In approximately one-quarter of the cases reviewed, magnesium supplementation alone did not improve low serum magnesium levels and the PPI had to be discontinued.

PPIs work by reducing the amount of acid in the stomach and are used to treat conditions such as gastroesophageal reflux disease (GERD), stomach and small intestine ulcers, and inflammation of the esophagus. In 2009, approximately 21 million patients filled PPI prescriptions at outpatient retail pharmacies in the United States. Patients who take prescription PPIs usually stay on therapy for an average of about 180 days (6 months).

Prescription PPIs include Nexium (esomeprazole magnesium), Dexilant (dexlansoprazole), Prilosec (omeprazole), Zegerid (omeprazole and sodium bicarbonate), Prevacid (lansoprazole), Protonix (pantoprazole sodium), and AcipHex (rabeprazole sodium). Vimovo is a prescription combination drug product that contains a PPI (esomeprazole magnesium and naproxen).

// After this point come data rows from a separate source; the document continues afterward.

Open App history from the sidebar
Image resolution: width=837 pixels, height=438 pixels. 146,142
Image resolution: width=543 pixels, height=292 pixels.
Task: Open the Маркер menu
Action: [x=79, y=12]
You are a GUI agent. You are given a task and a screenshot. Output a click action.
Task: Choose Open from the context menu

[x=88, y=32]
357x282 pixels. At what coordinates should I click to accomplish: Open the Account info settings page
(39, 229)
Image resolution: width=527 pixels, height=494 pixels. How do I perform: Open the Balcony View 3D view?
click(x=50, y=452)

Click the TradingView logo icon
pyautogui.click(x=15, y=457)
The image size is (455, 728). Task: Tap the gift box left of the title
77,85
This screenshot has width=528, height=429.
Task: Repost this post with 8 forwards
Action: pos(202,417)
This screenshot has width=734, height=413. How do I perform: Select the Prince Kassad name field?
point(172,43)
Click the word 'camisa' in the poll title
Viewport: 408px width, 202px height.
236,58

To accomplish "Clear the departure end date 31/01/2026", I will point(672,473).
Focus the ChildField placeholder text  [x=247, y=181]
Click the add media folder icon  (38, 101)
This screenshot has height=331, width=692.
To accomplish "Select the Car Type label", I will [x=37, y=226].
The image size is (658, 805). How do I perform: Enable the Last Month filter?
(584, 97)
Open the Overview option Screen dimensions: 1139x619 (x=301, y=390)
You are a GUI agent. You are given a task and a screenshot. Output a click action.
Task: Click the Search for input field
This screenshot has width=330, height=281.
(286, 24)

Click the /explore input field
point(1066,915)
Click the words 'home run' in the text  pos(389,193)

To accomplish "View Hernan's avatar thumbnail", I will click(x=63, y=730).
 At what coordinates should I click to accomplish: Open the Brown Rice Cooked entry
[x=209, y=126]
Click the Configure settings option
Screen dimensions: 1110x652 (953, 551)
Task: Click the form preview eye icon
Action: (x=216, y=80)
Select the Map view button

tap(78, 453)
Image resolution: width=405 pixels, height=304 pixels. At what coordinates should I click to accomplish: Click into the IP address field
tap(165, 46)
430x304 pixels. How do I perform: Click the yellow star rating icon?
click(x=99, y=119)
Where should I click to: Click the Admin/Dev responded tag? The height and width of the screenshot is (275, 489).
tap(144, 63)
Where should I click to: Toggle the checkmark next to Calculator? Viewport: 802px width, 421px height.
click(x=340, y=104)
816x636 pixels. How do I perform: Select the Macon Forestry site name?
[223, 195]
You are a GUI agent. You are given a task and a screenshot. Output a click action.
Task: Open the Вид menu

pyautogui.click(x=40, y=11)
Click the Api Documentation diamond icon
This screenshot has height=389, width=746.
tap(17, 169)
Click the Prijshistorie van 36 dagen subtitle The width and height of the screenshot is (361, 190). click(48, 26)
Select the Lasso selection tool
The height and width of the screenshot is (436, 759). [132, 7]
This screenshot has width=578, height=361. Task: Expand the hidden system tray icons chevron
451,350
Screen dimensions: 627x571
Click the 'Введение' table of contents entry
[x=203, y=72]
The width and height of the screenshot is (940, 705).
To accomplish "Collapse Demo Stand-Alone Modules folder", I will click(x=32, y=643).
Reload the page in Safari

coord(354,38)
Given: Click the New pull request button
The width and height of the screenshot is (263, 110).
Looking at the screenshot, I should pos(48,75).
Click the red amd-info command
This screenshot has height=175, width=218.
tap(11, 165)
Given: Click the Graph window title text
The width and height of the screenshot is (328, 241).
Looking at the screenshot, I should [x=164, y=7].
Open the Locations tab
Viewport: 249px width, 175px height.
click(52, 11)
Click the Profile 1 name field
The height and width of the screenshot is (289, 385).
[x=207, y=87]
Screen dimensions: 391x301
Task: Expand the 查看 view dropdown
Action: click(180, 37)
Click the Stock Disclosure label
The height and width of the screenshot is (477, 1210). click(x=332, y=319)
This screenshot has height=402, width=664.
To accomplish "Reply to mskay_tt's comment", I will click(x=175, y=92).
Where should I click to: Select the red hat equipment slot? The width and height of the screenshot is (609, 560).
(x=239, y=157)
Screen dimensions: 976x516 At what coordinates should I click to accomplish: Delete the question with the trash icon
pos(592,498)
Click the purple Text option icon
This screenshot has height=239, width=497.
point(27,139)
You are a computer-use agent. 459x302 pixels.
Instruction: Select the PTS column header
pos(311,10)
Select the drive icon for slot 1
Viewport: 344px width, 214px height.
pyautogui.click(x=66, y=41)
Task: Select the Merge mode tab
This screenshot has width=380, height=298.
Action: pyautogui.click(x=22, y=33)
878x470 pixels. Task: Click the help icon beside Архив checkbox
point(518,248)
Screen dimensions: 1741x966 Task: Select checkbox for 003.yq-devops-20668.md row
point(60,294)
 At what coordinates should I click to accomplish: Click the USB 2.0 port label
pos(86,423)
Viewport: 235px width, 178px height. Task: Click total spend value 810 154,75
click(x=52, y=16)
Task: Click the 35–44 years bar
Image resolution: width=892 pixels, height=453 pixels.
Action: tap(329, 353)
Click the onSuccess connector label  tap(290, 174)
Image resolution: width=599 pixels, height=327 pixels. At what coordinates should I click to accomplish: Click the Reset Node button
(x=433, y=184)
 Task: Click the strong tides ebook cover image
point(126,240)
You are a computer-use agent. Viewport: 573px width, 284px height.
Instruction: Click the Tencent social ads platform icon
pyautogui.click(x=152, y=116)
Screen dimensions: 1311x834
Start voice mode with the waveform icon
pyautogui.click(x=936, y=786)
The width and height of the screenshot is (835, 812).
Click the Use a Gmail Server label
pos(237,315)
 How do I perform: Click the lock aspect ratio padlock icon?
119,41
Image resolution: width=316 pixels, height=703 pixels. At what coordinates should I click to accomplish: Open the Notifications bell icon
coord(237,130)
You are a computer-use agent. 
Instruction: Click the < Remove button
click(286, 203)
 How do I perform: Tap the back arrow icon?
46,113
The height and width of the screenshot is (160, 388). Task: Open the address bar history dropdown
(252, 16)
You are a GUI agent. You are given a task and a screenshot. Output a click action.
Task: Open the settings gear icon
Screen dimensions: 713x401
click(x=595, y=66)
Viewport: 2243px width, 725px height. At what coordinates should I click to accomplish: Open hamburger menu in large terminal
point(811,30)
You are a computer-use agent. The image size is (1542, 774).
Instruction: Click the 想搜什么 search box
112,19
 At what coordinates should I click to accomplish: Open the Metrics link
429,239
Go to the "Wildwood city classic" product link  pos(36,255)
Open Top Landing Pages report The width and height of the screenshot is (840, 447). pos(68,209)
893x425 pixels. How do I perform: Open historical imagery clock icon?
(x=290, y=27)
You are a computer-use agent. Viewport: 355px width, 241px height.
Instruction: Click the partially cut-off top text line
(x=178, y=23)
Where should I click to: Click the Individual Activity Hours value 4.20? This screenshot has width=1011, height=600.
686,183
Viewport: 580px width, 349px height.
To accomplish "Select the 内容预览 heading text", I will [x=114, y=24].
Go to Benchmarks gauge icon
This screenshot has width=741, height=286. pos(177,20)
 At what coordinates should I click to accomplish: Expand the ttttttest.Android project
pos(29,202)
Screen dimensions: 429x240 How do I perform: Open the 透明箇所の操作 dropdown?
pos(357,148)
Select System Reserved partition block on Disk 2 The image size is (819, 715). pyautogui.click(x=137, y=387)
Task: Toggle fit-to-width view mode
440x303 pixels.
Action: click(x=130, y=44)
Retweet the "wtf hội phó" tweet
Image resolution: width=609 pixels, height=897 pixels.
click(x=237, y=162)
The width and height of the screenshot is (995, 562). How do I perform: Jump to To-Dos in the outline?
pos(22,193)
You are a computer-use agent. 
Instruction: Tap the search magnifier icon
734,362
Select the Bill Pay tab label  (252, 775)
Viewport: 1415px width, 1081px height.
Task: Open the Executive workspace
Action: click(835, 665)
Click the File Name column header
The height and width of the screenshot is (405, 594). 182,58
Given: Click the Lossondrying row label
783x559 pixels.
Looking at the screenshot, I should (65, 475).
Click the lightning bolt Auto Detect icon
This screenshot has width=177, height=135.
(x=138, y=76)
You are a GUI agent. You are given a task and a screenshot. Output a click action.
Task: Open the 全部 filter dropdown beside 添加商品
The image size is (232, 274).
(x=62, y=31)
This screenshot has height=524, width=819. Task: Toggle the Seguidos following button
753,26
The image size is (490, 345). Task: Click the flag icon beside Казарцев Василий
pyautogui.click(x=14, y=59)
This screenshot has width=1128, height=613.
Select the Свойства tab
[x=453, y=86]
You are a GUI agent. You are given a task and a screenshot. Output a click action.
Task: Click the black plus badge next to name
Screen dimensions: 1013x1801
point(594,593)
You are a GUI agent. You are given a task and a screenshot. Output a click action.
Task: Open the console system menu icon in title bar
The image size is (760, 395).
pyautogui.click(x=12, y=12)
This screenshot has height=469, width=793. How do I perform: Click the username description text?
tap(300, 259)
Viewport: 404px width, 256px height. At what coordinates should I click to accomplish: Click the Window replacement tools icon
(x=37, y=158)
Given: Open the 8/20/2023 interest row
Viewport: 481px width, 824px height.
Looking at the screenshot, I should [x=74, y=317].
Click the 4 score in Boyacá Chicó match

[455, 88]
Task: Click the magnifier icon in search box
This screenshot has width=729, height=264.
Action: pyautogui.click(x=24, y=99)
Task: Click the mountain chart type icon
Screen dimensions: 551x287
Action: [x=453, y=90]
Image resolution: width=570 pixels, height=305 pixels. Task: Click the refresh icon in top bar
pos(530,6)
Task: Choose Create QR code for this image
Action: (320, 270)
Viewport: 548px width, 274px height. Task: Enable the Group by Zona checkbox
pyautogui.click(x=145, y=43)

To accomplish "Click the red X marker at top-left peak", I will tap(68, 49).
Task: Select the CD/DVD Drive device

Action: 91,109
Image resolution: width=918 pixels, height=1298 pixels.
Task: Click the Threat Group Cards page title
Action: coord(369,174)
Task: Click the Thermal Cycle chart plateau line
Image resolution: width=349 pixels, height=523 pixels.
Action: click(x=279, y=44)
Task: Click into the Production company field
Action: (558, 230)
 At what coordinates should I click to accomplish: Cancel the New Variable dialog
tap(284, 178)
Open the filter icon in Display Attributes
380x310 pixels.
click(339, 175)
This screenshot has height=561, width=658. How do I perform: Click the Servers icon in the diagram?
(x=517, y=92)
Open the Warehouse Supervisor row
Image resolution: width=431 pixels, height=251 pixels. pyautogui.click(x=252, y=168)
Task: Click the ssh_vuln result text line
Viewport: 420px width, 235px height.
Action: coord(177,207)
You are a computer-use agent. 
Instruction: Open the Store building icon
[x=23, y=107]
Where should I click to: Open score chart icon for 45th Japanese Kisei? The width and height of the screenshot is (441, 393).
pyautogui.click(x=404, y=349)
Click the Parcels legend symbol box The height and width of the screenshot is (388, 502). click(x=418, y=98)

Over-the-counter (OTC) PPIs include Prilosec OTC (omeprazole), Zegerid OTC (omeprazole and sodium bicarbonate), and Prevacid 24HR (lansoprazole).

In contrast to prescription PPIs, OTC PPIs are marketed at low doses and are only intended for a 14 day course of treatment up to 3 times per year. FDA believes that there is very little risk of hypomagnesemia when OTC PPIs are used according to the directions on the OTC label.